15 January 2010

Rabbi Arthur Waskow on 'Avatar' : Celebrating the Tree of Life


Avatar and Tu B’Shvat:
Celebrating the Great Tree of Life

Avatar is extraordinary. Not only for the superficial but powerful technology... but most of all for its spiritually-rooted progressive politics.
By Rabbi Arthur Waskow / The Rag Blog / January 15, 2010

The film Avatar is an obvious metaphor for the European-USA destruction of Native America and Africa; for the corporate destruction of the Amazon forest and its tribal human eco-partners; for the U.S. destruction of much of Iraq and parts of Afghanistan.

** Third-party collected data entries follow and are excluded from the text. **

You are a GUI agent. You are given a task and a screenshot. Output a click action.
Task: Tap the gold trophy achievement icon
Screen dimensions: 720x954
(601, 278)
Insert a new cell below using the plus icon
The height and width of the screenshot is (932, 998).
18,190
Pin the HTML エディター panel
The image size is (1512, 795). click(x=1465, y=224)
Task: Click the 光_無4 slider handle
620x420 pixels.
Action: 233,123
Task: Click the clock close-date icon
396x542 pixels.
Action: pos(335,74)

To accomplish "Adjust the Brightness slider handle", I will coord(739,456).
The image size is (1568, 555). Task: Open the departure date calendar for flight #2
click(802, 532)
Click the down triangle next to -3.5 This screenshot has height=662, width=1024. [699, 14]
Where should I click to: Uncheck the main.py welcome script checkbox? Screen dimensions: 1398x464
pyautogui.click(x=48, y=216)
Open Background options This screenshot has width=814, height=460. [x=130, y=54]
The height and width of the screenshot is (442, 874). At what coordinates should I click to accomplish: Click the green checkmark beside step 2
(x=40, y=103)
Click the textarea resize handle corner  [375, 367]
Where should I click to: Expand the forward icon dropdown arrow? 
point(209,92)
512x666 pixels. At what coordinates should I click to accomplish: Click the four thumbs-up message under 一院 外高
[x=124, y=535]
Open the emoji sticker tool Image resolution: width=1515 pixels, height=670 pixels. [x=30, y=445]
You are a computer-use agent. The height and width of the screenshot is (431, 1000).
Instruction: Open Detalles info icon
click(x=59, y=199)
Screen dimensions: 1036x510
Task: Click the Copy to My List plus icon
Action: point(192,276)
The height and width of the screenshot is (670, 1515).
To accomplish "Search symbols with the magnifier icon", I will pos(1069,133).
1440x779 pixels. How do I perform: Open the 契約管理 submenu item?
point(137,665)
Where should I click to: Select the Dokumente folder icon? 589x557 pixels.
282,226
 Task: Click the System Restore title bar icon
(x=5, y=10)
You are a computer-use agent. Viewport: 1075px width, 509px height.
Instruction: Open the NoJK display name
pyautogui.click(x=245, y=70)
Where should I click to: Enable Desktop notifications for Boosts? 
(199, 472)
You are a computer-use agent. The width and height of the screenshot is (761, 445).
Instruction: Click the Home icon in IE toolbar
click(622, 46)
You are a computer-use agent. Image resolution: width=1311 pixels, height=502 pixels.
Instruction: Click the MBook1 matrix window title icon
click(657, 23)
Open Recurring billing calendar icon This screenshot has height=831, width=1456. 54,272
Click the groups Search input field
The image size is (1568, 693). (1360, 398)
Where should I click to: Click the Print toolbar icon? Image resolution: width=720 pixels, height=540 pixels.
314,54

For the indigenous peoples of the film’s quasi-planetary moon Pandora, the most sacred places are ancient living trees that embody the life force of the planet. So for me, the film spoke powerfully in the tongue of Tu B’Shvat, the festival of the Trees’ ReBirthDay.

Avatar is extraordinary. Not only for the superficial but powerful technology of the filming/viewing, 3D and FX, but most of all for its spiritually-rooted progressive politics.

See it!

See it in the spirit of its watchword: “I see you.” For Pandora’s people, these words express what in Hebrew is “yodea,” interactive “knowing” that is emotional, intellectual, physical/sexual, and spiritual all at one -- what “grok” is in the English borrowing from High Martian, channeled by Robert Heinlein in Stranger in a Strange Land.

In the film, the indigenous people of Pandora – the Na’vi – (in Hebrew, this would mean “prophet”) stand in the way of an Earthian techno-conquistador corporation that is hungry to gobble up a rare mineral crucial to an Earth that the human race, or at least its corporations and governments, have desolated.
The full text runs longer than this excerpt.